Chiara
Fattori
nata nel 1978. Toscana. Laureanda in
lettere moderne all'università di Pisa. |
ANDATA E RITORNO
Eravamo in quattro, in quell'estate di cinque anni
fa. In quattro in una Uno bianca, tra valigie e borsoni, quello che ci
avevano detto servire per il campeggio, quello che pensavamo ci sarebbe
servito… e quelle cose che amavamo e ci tenevano uniti, allora, e un po'
anche ci dividevano: la musica, i libri, i sogni.
Era l'estate in cui avevamo fatto gli esami di stato e ci sentivamo grandi,
ci piacevano i Litfiba, Piero Pelù cantava ancora con loro, e Lacio Drom
era la nostra canzone preferita.
Francesco la intonava con la voce distorta, noi intervenivamo in coro sugli
"uh, uh", e ridevamo come scemi.
Francesco stava al volante, Andrea sul sedile anteriore a mangiare pistacchi
e noccioline, non so come facesse con quel caldo, io e Lara dietro, a
passarci salviette umide sotto le ascelle e sul collo e a giocare a "sasso-carta-forbici".
Il partire, tutti e quattro insieme, subito dopo il diploma, con due tende
canadesi che ci avevano prestato e una macchina che aveva dieci anni, ci
sembrava, allora, la cosa più strepitosa del mondo. Avevamo favoleggiato
per settimane, tra un'esegesi dell'Infinito e uno studio di funzione, su
quella vacanza: sul mare blu della Calabria, che nessuno di noi aveva mai
visto, su quel campeggio a Tropea, che ci avevano descritto come da vero
sballo, oltre che economico, su quello che ci saremmo inventati nelle notti
insonni sulla spiaggia, che sapevamo essere bianca.

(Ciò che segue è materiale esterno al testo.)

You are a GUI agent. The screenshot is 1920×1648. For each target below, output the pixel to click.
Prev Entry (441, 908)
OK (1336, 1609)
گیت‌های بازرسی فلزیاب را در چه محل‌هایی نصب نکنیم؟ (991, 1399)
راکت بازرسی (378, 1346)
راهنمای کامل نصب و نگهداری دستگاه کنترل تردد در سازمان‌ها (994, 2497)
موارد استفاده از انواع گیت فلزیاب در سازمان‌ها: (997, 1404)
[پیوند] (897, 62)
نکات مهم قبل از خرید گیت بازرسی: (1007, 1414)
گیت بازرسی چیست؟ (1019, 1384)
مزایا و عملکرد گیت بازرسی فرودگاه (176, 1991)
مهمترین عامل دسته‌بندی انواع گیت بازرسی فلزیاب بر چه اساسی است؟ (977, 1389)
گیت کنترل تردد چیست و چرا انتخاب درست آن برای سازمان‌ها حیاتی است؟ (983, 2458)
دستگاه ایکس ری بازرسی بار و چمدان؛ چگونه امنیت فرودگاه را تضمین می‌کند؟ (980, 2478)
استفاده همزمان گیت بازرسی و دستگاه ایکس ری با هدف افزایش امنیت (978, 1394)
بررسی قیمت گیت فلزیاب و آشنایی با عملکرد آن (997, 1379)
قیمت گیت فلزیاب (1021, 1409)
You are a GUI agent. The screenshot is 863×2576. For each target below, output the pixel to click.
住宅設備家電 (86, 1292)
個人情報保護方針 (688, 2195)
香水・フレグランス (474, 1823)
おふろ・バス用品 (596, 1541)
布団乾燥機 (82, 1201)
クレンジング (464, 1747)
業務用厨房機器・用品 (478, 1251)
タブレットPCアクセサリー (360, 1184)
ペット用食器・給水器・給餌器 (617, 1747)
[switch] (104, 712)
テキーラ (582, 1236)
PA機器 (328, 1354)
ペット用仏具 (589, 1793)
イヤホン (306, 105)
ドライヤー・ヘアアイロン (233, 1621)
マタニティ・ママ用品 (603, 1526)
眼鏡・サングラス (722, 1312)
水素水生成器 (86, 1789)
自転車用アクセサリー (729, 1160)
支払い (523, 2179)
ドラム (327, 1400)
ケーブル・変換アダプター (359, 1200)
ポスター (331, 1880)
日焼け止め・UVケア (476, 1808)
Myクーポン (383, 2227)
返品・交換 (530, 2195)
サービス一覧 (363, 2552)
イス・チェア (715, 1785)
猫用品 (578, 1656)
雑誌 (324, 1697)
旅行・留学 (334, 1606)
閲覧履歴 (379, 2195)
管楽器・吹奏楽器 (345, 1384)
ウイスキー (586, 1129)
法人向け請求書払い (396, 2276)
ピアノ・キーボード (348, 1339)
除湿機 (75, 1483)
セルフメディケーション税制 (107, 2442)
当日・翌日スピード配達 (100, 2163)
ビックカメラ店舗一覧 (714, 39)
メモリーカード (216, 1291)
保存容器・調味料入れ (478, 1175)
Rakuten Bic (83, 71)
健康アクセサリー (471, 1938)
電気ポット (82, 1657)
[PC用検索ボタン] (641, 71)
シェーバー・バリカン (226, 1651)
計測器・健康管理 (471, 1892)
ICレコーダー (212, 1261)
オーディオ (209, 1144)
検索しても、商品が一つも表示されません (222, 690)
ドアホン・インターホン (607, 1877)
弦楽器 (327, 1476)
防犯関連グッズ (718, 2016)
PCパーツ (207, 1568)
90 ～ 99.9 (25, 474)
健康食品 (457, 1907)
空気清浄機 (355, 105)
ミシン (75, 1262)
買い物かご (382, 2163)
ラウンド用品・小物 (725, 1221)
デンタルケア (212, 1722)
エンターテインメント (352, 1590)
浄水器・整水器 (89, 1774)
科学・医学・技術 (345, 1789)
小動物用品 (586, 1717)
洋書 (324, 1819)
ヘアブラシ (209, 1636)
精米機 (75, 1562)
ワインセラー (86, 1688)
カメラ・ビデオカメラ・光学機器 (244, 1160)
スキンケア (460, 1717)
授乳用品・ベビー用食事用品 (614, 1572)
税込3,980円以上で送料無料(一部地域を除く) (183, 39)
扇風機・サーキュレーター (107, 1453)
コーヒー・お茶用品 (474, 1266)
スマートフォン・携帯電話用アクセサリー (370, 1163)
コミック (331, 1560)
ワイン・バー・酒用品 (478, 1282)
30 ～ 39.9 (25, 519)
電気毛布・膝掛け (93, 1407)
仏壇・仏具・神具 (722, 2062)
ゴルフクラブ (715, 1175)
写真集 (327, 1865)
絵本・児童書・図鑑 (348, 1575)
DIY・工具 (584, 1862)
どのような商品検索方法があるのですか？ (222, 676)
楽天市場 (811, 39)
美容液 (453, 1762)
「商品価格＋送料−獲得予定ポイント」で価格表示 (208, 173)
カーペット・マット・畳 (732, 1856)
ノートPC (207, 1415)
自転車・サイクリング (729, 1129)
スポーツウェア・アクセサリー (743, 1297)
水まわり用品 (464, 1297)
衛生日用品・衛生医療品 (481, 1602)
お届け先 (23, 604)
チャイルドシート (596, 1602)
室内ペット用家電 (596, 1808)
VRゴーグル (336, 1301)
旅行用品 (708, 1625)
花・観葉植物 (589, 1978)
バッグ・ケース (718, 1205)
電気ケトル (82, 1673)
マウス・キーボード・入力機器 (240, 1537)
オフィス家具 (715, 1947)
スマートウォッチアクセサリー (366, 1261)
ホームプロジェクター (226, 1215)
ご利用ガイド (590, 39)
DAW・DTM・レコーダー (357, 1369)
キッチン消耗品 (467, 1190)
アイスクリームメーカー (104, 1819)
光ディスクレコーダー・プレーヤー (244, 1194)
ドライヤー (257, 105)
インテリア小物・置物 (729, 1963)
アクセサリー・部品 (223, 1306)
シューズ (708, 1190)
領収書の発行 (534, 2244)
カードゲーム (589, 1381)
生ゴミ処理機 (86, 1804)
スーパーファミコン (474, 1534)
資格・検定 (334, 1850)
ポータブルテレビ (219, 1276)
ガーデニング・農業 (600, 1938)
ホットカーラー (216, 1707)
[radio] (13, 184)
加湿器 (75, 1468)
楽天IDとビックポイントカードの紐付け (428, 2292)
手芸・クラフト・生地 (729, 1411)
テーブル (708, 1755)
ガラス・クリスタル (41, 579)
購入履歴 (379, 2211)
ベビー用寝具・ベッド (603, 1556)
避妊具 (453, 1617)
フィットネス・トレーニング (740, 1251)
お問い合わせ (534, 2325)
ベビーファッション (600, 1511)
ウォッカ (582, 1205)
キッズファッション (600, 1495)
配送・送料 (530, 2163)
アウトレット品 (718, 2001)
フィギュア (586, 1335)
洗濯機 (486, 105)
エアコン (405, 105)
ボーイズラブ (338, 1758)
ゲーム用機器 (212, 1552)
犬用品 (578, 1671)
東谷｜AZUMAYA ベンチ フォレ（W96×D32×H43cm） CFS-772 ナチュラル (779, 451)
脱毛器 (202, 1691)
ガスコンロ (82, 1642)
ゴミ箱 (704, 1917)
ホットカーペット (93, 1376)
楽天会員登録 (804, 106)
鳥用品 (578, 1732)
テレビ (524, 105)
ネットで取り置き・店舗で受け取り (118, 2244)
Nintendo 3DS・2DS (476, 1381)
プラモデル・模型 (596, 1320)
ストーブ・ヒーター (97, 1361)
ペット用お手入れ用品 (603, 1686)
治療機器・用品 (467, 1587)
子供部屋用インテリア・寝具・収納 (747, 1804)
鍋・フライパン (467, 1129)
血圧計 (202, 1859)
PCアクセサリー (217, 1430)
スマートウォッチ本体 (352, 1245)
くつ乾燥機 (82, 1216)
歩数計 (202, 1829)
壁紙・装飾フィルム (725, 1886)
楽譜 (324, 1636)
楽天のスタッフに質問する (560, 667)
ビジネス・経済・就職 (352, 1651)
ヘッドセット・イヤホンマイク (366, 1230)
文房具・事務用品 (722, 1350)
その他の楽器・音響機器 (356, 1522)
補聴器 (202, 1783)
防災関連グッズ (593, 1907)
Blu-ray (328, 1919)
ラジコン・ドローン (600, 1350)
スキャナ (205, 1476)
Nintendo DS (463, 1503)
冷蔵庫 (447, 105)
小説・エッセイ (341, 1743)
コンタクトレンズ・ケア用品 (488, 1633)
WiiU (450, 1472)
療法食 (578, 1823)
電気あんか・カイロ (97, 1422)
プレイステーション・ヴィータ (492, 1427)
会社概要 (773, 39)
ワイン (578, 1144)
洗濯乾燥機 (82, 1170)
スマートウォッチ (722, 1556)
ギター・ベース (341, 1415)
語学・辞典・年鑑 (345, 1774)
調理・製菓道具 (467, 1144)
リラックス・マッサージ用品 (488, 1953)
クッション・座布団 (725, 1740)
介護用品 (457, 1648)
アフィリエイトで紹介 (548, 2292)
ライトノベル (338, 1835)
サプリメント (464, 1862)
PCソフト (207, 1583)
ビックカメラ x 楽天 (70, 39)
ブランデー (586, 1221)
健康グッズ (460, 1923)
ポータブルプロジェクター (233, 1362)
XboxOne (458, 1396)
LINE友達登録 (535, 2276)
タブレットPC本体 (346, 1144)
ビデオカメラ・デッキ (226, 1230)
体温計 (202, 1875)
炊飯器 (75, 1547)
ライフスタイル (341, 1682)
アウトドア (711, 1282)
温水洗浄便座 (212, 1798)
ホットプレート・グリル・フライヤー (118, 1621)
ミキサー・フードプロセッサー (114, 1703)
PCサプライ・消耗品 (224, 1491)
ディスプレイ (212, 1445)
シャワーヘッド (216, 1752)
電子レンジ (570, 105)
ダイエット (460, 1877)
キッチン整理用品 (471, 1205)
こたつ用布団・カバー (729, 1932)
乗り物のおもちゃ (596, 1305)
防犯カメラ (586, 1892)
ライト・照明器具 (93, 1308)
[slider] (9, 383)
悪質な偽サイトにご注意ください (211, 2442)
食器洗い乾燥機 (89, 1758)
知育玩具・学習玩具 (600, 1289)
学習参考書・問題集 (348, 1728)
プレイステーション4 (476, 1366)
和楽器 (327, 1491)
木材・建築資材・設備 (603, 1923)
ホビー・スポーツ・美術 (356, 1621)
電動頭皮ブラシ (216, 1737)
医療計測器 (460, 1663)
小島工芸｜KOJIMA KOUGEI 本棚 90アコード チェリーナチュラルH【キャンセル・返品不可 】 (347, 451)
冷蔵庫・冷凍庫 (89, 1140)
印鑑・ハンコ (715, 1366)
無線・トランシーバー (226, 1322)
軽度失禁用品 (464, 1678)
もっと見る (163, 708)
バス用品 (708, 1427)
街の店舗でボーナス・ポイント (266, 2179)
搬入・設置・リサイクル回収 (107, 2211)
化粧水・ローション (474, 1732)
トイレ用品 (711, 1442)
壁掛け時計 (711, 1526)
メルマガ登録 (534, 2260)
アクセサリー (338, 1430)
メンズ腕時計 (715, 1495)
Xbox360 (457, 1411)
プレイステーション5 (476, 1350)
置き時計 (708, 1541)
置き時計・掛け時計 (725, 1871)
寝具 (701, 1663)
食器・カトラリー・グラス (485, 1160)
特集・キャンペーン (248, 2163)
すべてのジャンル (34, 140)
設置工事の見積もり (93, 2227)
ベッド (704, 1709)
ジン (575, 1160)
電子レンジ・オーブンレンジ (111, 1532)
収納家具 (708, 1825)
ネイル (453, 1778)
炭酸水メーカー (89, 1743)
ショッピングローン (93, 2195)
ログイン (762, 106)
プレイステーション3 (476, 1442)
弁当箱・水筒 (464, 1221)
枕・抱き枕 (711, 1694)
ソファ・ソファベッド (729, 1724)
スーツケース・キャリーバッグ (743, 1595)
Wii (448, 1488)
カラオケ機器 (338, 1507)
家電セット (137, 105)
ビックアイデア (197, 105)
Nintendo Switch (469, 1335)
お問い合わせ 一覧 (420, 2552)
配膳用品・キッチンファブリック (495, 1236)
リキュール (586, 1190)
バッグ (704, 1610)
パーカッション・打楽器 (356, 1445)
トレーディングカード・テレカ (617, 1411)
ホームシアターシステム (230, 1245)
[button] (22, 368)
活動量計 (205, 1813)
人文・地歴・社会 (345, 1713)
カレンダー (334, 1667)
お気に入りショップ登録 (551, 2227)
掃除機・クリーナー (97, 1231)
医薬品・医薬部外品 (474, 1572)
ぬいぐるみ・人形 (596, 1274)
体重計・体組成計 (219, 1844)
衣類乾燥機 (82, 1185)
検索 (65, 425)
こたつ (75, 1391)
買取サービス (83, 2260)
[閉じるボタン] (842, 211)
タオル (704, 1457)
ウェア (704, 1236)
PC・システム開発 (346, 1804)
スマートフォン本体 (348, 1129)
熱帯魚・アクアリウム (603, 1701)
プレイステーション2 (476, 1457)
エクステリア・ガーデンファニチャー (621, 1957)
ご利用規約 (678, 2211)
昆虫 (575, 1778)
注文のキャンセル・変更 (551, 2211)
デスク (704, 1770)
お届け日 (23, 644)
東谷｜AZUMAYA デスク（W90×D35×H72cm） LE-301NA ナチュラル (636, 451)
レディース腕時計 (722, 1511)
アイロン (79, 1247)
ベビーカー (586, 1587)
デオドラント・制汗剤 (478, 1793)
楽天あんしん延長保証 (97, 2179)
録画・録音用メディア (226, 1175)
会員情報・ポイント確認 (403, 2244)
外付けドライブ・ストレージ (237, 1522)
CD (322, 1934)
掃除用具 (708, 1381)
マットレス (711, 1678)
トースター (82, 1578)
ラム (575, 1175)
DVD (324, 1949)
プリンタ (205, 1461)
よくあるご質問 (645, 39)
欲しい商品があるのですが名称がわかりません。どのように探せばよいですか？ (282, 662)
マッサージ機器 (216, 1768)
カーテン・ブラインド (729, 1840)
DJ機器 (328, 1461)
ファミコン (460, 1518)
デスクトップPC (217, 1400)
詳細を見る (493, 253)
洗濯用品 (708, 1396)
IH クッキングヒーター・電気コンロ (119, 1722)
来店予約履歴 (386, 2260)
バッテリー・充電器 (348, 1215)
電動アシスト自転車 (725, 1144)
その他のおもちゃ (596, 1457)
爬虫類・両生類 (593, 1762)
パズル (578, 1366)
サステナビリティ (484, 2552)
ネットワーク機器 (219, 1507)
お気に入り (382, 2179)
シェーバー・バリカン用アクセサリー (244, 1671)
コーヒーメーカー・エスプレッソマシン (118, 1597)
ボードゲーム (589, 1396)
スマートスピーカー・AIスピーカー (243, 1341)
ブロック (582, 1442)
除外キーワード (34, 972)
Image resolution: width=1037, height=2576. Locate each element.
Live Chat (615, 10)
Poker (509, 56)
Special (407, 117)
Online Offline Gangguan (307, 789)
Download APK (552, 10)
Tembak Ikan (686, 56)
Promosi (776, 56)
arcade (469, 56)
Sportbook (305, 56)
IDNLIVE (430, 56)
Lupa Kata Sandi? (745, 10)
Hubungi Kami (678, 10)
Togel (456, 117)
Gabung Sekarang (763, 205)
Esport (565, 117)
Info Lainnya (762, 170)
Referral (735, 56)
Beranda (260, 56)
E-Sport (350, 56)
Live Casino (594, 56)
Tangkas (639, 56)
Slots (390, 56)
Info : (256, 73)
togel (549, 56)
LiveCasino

L'autostrada sembrava non dovesse mai finire, mentre il sole arroventava
l'asfalto e dipingeva miraggi nell'aria sempre più densa.
Ricordo soprattutto il caldo, di quelle lunghe ore d'auto, di quello che ci
dicevamo mi ricordo che erano tutte frasi con verbi al futuro, e solo
qualche presente.
Poi l'autostrada per noi finì.
Mentre Francesco e Andrea montavano le tende, io e
Lara andammo sulla spiaggia: di sabbia bianca e a grani grossi, come
l'avevamo immaginata, ombrelloni colorati, acqua blu.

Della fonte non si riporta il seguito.